United States District Court, N.D. Alabama, Western Division

October 17, 2019

THE STATE OF ALABAMA, et al., Defendants.


          L. Scott Coogler United States District Judge.

         Plaintiff Marquette Chapman (“Plaintiff” or “Chapman”) brings suit against the State of Alabama (“Alabama”) and the Alabama Department of Transportation (“ALDOT”) (collectively “Defendants”), alleging discrimination in violation of Title VII of the Civil Rights Act of 1964, as amended, 42 U.S.C. § 2000e, et seq.[1] Before the Court is Defendants' motion for summary judgment. (Doc. 24.) The motion has been briefed and is ripe for review.

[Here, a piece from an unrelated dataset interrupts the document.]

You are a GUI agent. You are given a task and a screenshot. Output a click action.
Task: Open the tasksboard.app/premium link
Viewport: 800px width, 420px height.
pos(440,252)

For the reasons stated below, Defendants' motion for summary judgment is due to be granted.

         I. Background [2]

         Marquette Chapman (“Chapman”) is an African-American female and a resident of Moundville, Alabama. (Doc. 26 Ex. 1 at 11.) She began her employment with ALDOT on March 22, 2004, as an Engineering Assistant in Tuscaloosa, Alabama. (Doc. 23 at 1, 3.) On March 1, 2007, Chapman was reclassified as an Engineering Assistant I. (Doc. 23 at 3.) On April 16, 2007, Chapman was promoted to Engineering Assistant II/III. (Id.) On March 1, 2013, Chapman's position was reclassified as an Engineering Assistant II (“EA II”) project inspector. (Id.) The essential functions of this position require driving state vehicles to project sites to inspect contractor performance. (Doc. 26 Ex. 37 at 3.) As a result, the Form 40 employment survey for Chapman's EA II project inspector position lists “Valid Driver's License” as a requirement for the position. (Doc. 26 Ex. 11.)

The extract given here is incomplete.